Stakeholders in agribusiness have called on the government and organisations to empower women in farming and agribusinesses to overcome challenges retarding their productivity, prosperity and significant contributions to economic development.

Though women comprise the largest percentage of the workforce in the agricultural sector, they have limited access to land and other critical production factors and resources.

Statistics indicate that in Africa, about 80 per cent of the agricultural production comes from small-scale farmers, who are mostly rural women.
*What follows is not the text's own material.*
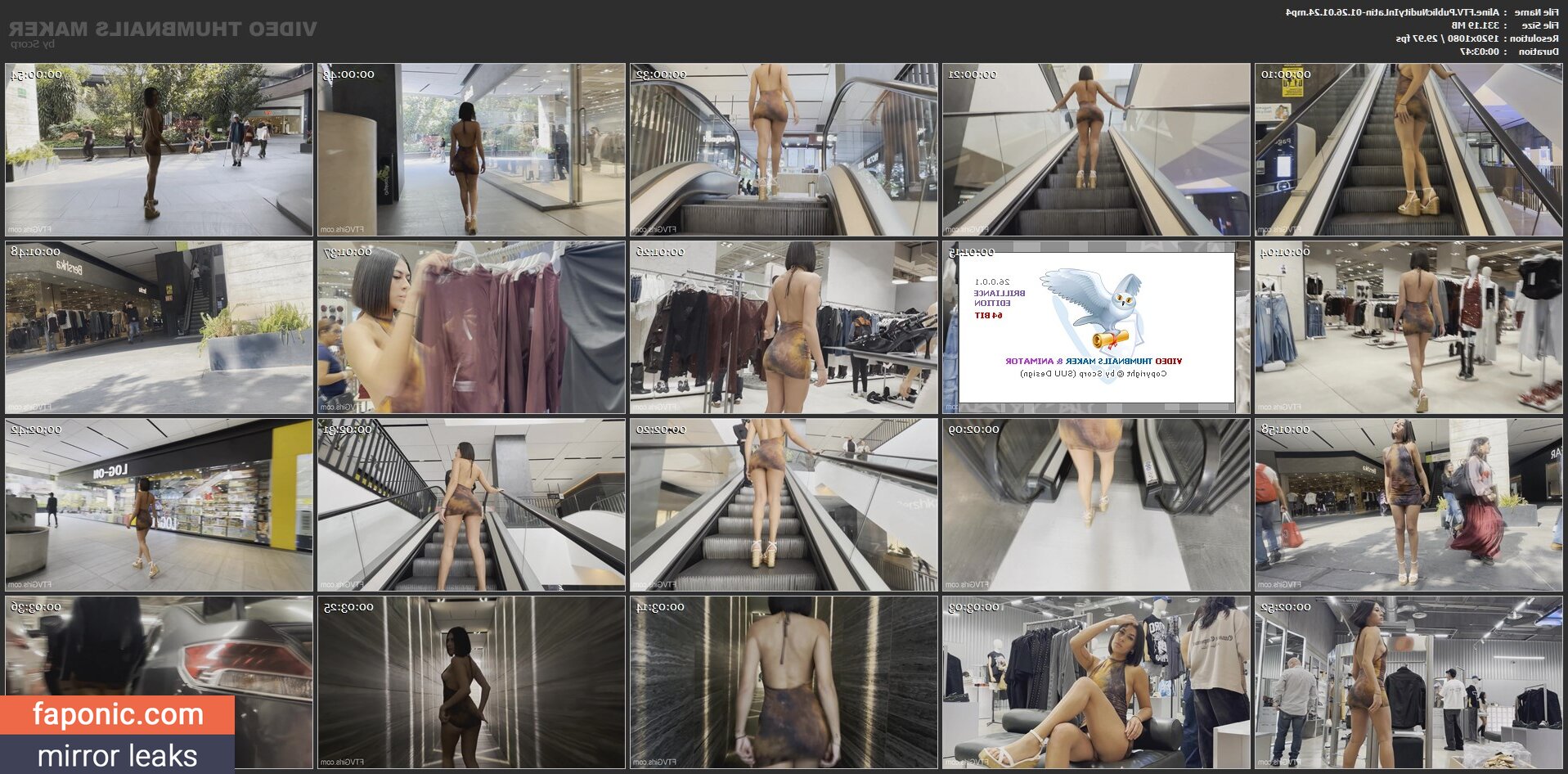Open the thumbnail at timestamp 00:00:01

click(x=1408, y=150)
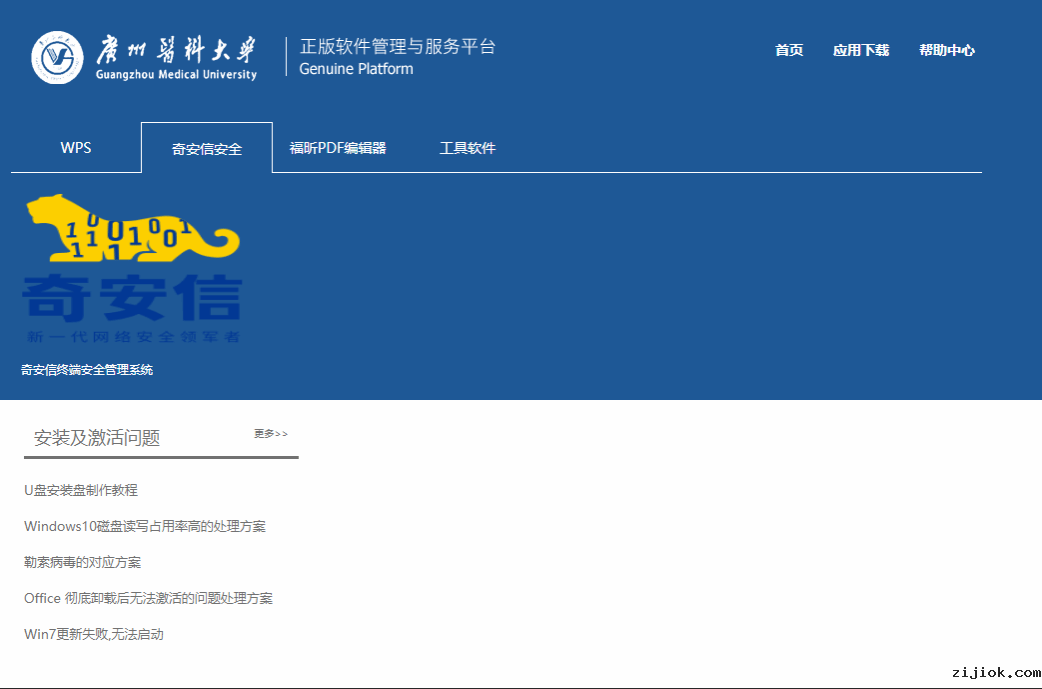This screenshot has width=1042, height=689.
Task: Open the Office 彻底卸载后无法激活 article
Action: point(148,598)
They play an important role in the cultivation and small to medium-scale value addition.

Considering their roles in the food chain, experts said female farmers are the backbone of the development of rural and national economies as they comprise 43 per cent of the world agricultural labour force, which rises to 70 per cent in some countries.
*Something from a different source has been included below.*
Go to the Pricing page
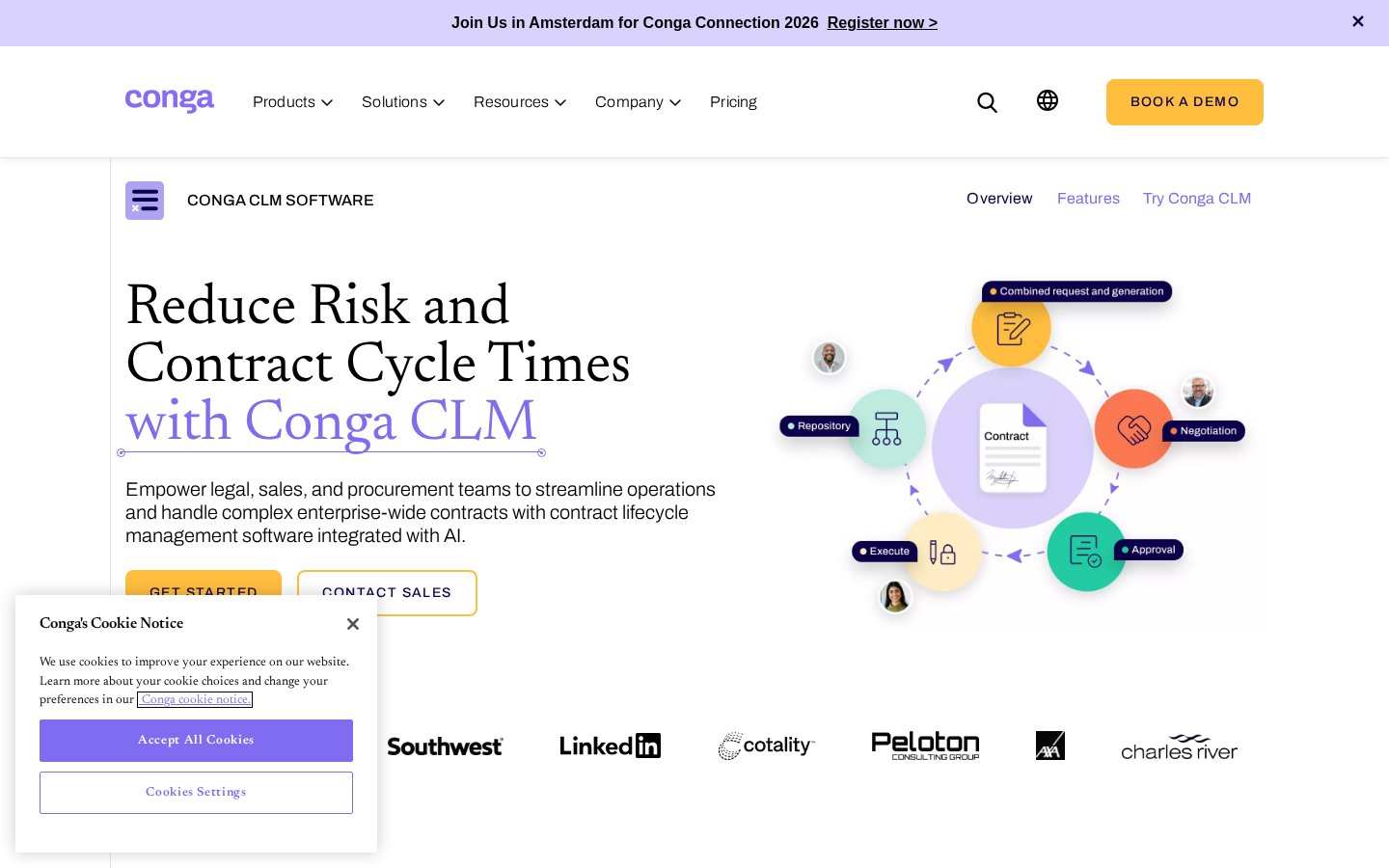point(733,102)
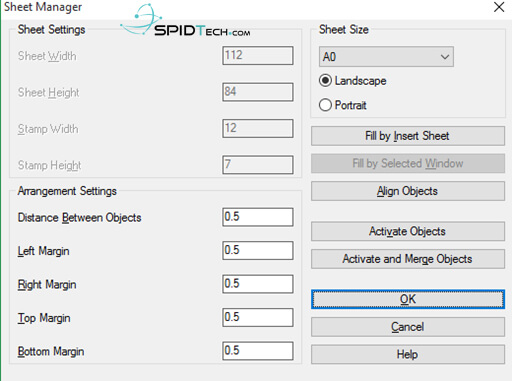This screenshot has height=381, width=512.
Task: Click the SPIDTech.com logo
Action: [185, 21]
Researchers have also found that female farmers are less likely to succeed when compared to their male counterparts due to lack of access to seeds, limited access to funding and loans, as well as absence of extension services and technology.
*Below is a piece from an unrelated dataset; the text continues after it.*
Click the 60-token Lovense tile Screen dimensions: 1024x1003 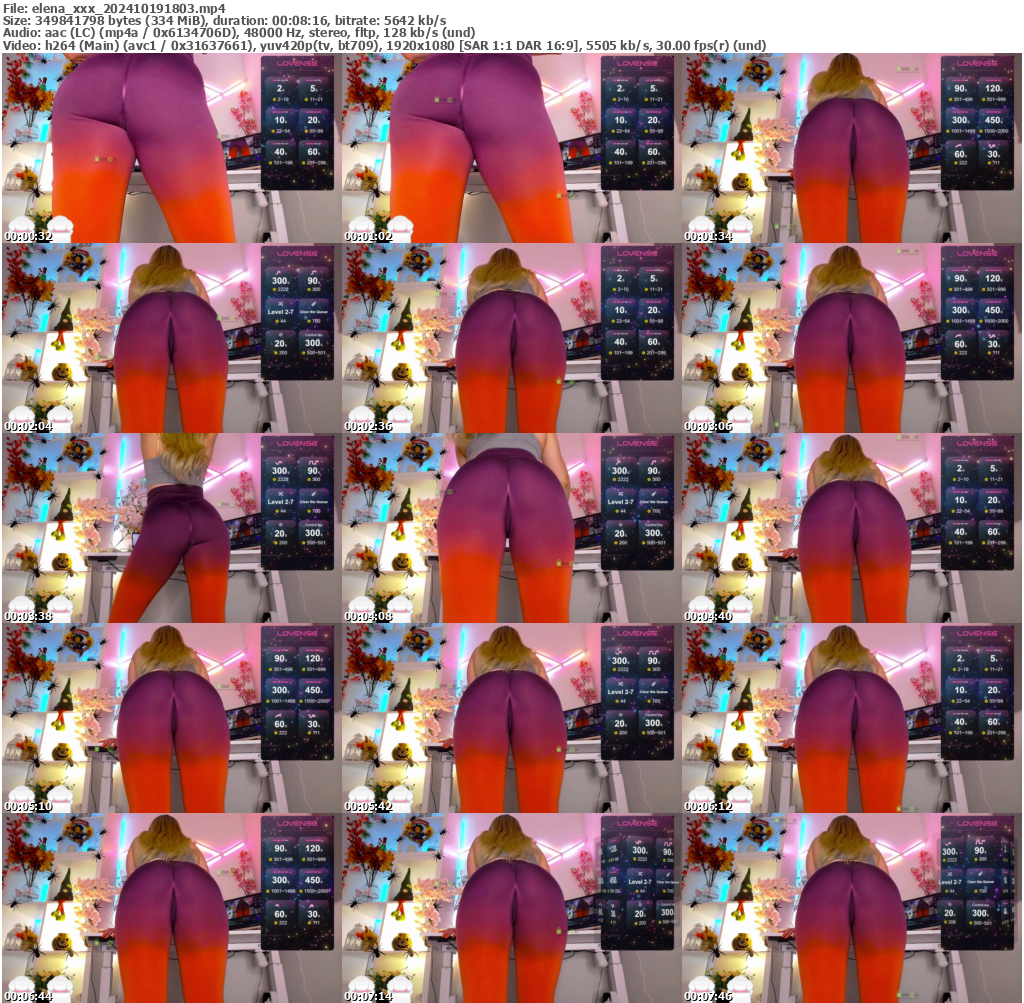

According to a 2016 UN report, women were only 20 per cent of landowners globally, and if they hope to inherit family property, the law might deprive them of an equal share, or social norms and traditions might simply favour their male relatives.

Speaking with The Guardian, a young female farmer in Edo State, Iluobe Ikhiede, said though agribusiness in Nigeria is very challenging, it is much more challenging for women.

Ikhiede said: “Going into farming has not been easy because we are faced with daily challenges that would ordinarily make us give up, but motivation and strength keep us going.”

She noted that one of the challenges she faced in the business was having access to land.

“Sometimes when we approach landowners to buy or lease for cultivation, we are either told that they do not lease land to women except those who have a male figure as guarantors or sometimes they charge us more than the usual because we are women.

“Except for few female farmers that have access to land either through inheritance or spouses who can stand in for them, the rest of us face serious issues acquiring farmlands, and it is really a problem to our productivity because we either have to use small land we have for cultivation or we have to spend more money leasing land from owners.”

Also, a rice dealer at Daleko market, Lagos, Chiagozie Ogbonna, revealed that the chances of women getting finances to fund their agribusinesses have been really restricted as they are usually limited to funds from personal savings, family members and friends.

“It has not been easy but thank God for some organisations and bodies like FirstCheckAfrica, which have come up with initiatives for only women to access funding.

She advised women in agribusiness to hang in there and keep the faith high, as things would get better.

“As part of ways to solve the challenges, it is important that the government should come to the aid of women in this sector by supporting their efforts, providing loans to them, including them in training programmes and extension services and also coming up with innovative ideas that will be of utmost benefit to women,” she added.

The women leader of the All Farmers Association of Nigeria (AFAN), Chief Roseline Ibisola Benson, advised all existing and prospective female farmers to be focused and ensure they get themselves attached to associations of the sub-sectors they fall into.

Benson said: “Get yourself attached to any of our agricultural associations so that you can be getting firsthand information as they come in. This will also enable you to get closer to other female farmers and share innovative ideas that will move us forward and move our agricultural sector in the country to the highest height.”